TEXT EXCERPT:
══════
As I was growing up, I became aware of people talking about how witty this book was, or that movie, or a famous person sitting in a famous cafe in Manhattan or Paris. I began to read Jane Austen, and saw her references to wit. Then I saw references to how wittily she wrote about wit.
Sometimes people said funny, but mostly it was witty.
So what is wit?
Included among Webster’s definitions: The ability to make lively, clever remarks in a sharp, amusing way.
And again, in the old Collegiate version: Wit suggests the power to evoke laughter by remarks showing verbal felicity or ingenuity and swift perception especially of the incongruous.
Here’s Lord Chesterfield (who besides Gilly Williams was considered one of the wittiest people in the eighteenth century):
Ready wit may create many admirers, but take my word for it, it makes few friends. It shines and dazzles like the noon-day sun, but, like that too, is very apt to scorch, and therefore is always feared…Never seek for wit; if it presents itself, well and good; but even in that case let your judgement interpose, and take care that it be not at the expense of anybody.
══════
SOURCE DATA:
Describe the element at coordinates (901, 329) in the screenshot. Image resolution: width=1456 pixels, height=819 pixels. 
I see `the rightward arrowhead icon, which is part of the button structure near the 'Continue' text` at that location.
══════
EXERCISE INSTRUCTIONS:
A: Answer these questions about the text on wit above:
(i) Which author did the writer begin reading while growing up?
(ii) According to the Webster's definition quoted, wit is the ability to make what kind of remarks?
(iii) Who, besides Lord Chesterfield, was considered one of the wittiest people in the eighteenth century?
B: Carry on the text on wit, picking up right after the Lord Chesterfield quotation.

WRITTEN ANSWERS:
A:
(i) Jane Austen.
(ii) Lively, clever remarks in a sharp, amusing way.
(iii) Gilly Williams.

B:
And again:
If God gives you wit, which I am not sure that I wish you, unless he gives you at the same time an equal portion at least of judgement to keep it in good order, wear it like your sword in the scabbard, and do not brandish it to the terror of the whole company…Wit is so shining a quality that everybody admires it, most people aim at it, all people fear it, and few love it, unless in themselves.
There is a reason wit is likened to swords, because it can be wielded as a weapon. Like fencing, it requires speed and the skill of instant assessment: the fencer assesses the opponent’s defense and offense, the wit assesses not just the target but the listeners as the fast exchange goes on.
The wit, like the duelist, lunges with the perfect skewer. The duelist must also exhibit style, that is, does not bludgeon the opponent but skewers with grace, otherwise it’s merely sarcasm.
What Chesterfield is also saying is that wit can be a form of bullying in certain kinds of social situations: who’s the alpha, does the alpha have a bunch of yes-people, men vs women claiming social space, people of different socio-economic and educational backgrounds who might not know all the references, but above all, ganging up on someone perceived as in the weaker position.
Bullying wit is exclusionary: the chuckle of the in-group at the expense of those who want to be in.
Wit in literature is not confined to cruelty at the expense of others, though there are plenty of examples of cruel wit that have endured. See quotations from the Algonquin Table lunches.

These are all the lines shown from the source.